* About this exercise
Among the lines of the records, find all that carry the word "will" and copy them.

◆ ◆ ◆ ◆

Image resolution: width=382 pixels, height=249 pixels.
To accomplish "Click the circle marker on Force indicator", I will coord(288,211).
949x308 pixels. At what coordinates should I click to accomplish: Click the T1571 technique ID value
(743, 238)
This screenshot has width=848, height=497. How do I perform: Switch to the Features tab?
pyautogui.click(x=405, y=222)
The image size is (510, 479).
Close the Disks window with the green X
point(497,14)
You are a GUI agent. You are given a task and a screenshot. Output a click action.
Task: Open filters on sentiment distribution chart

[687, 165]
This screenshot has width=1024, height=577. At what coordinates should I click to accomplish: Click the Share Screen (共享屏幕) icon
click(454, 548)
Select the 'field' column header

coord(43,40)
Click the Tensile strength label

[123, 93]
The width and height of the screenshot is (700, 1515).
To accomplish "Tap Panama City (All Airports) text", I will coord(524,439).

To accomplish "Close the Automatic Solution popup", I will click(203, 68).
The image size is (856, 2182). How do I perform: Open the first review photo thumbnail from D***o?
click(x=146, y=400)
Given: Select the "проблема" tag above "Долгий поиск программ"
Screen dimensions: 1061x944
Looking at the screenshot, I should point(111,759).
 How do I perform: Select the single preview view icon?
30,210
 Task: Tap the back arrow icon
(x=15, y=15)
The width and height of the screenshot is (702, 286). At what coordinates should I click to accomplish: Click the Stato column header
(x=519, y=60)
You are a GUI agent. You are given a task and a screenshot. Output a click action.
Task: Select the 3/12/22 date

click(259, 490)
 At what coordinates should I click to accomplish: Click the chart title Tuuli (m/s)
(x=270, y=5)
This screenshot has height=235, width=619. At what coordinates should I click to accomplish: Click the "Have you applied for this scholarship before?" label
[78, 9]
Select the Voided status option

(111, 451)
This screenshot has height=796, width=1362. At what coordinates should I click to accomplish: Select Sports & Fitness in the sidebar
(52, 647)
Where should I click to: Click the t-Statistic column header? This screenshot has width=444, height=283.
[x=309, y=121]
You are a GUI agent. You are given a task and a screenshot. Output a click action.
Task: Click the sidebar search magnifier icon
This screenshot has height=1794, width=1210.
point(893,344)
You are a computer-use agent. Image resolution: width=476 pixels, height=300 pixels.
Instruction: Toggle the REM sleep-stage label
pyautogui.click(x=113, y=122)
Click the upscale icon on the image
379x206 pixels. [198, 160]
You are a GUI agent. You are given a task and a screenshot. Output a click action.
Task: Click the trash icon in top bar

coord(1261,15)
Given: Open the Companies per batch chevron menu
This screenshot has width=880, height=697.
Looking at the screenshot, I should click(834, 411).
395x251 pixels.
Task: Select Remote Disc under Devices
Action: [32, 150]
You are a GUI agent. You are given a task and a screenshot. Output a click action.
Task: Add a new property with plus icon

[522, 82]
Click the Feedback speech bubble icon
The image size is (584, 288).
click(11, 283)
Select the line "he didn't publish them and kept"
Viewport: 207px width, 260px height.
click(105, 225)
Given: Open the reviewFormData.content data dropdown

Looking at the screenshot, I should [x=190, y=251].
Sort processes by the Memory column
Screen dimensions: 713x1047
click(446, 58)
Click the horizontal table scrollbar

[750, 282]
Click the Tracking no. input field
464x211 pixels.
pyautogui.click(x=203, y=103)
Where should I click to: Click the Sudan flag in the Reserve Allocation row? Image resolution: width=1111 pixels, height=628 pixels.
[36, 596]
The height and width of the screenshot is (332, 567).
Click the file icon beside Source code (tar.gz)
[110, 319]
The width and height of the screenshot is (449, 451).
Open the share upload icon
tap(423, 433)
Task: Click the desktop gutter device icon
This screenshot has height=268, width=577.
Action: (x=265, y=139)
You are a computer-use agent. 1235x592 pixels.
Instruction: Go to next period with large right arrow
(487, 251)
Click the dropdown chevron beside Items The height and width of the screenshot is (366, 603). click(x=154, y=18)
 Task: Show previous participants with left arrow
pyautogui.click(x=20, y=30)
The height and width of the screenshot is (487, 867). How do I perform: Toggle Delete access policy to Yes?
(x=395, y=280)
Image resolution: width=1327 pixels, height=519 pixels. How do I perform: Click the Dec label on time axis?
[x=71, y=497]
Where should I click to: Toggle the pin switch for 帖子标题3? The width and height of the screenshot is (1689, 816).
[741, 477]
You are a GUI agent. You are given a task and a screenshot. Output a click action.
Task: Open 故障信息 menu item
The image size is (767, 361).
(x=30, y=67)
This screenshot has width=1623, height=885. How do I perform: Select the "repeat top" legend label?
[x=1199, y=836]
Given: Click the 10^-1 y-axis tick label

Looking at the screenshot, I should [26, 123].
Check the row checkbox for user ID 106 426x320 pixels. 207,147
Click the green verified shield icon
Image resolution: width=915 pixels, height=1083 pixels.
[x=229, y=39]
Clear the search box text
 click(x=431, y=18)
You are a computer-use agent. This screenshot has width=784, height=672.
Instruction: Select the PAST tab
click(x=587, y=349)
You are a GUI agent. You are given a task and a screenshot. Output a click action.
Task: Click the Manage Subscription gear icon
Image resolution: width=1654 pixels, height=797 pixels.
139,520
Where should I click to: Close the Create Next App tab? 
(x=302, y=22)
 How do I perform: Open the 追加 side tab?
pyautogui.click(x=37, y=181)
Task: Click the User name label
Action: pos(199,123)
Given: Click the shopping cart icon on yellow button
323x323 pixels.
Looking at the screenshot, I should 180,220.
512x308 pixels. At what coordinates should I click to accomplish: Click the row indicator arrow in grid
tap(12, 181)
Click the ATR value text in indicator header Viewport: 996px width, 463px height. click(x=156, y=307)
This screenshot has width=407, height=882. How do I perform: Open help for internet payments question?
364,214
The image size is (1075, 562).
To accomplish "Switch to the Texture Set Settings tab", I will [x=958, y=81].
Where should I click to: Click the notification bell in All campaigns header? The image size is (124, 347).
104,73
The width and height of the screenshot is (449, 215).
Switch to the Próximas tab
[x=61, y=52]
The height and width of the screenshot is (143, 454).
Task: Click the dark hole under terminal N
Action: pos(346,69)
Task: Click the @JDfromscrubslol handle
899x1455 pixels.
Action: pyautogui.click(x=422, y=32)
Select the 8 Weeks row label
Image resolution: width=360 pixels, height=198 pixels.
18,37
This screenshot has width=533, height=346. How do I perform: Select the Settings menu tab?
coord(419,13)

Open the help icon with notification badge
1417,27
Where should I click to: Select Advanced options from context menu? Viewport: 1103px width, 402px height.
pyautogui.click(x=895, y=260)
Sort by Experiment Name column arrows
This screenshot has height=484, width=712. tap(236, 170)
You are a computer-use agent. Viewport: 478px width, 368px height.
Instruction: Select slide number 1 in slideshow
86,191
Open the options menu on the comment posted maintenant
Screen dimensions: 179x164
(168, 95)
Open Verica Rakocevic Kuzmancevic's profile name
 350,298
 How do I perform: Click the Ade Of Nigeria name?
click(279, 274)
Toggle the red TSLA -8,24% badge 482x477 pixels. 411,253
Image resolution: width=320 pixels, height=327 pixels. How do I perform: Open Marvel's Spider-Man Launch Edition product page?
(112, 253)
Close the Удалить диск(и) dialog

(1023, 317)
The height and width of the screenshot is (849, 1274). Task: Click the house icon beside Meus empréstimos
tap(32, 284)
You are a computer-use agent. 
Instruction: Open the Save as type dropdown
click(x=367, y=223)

◆ ◆ ◆ ◆

* Answer box
To accomplish "Click the circle marker on Force indicator", I will coord(288,211).
To accomplish "Tap Panama City (All Airports) text", I will coord(524,439).
To accomplish "Close the Automatic Solution popup", I will click(203, 68).
To accomplish "Switch to the Texture Set Settings tab", I will [x=958, y=81].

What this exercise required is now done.